Posted By: snowflake
Date Posted: 21 April 2017 at 2:01pm
Originally posted by Modeller Modeller wrote:

Thanks Earplug, but this is way too big for our application. I was hoping somebody could specify components specific for our needs.


if you aren't worried about high fidelity just run the mid driver full range - it will roll off by itself at some point and putting high frequencies through it won't do any damage. put a capacitor in series with the tweeter and change the value till the tweeter rolls off at approx the same place as the mids. even a decent polypropylene cap of the correct uF value will be pence rather than pounds.


Posted By: Modeller
Date Posted: 21 April 2017 at 2:46pm
Thanks Snowflake, but I'm afraid that means not a lot to me at the moment. If you could start from the basis I know nothing at all. I have designed my own cabinets in the past, but I've used off-the-shelf crossovers or salvaged units and bought drivers to suit. This is a ground up design and I'm free to choose components suitable.

I need an unpowered unit that is very small – to fit in a model – that can separate the bass frequencies from the mid/highs at the point where the mid/high drivers are effective. How do I work out which components I need depending on the switch to the next driver? If, for example, I need the switch at approx 8kHz, what do I need to achieve that and what would the wiring diagram look like? I can then get it produced at my factory.
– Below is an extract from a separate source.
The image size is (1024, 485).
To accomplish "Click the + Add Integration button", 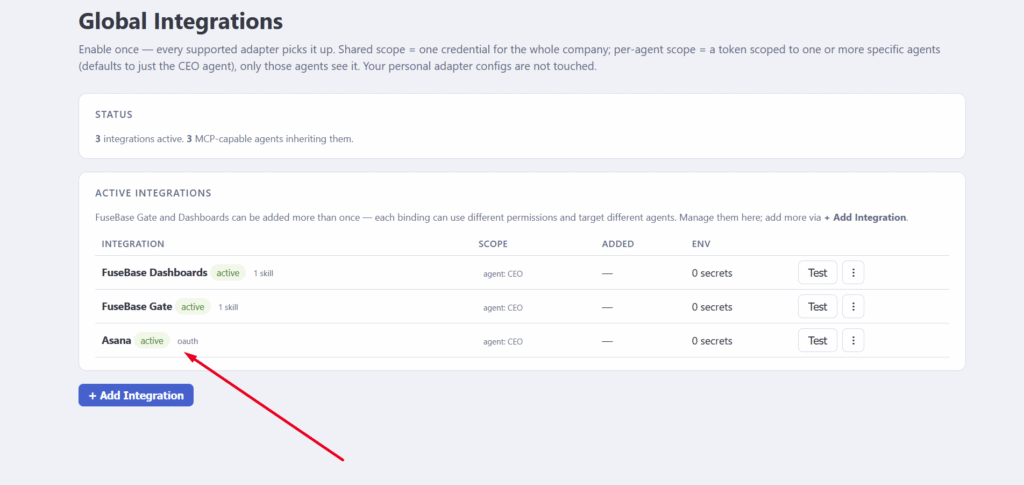I will pyautogui.click(x=136, y=396).
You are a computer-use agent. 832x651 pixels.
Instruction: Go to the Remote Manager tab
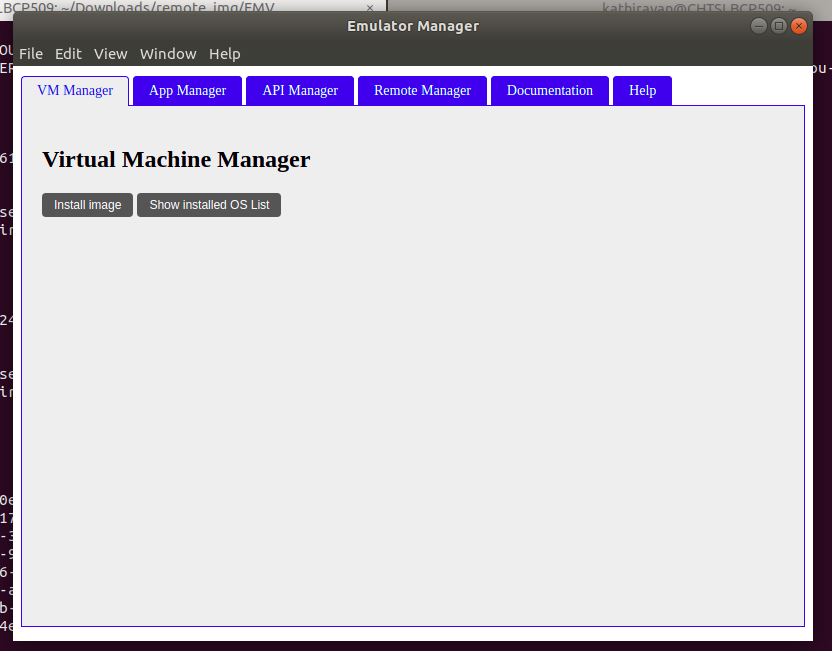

Thanks in advance and apologies for my total lack of knowledge.
Steve


Posted By: odc04r
Date Posted: 21 April 2017 at 3:19pm
There is no getting away from a little bit of measurement and maths required for best results vs least effort. Although just taking values directly from spec sheets would do it.

Read this page thoroughly first of all, it might answer quite a lot of your questions: http://sound.whsites.net/lr-passive.htm" rel="nofollow - http://sound.whsites.net/lr-passive.htm


Posted By: markie
Date Posted: 21 April 2017 at 3:21pm
If you don't need high fidelity why not use a simple full range driver, which will eliminate the crossover entirely.

If you include a sub driver the necessary crossover components will inevitably be big.

If you want some extra high end then use a mid driver plus a piezzo tweeter. Piezzos don't need a crossover, just a  resistor in series.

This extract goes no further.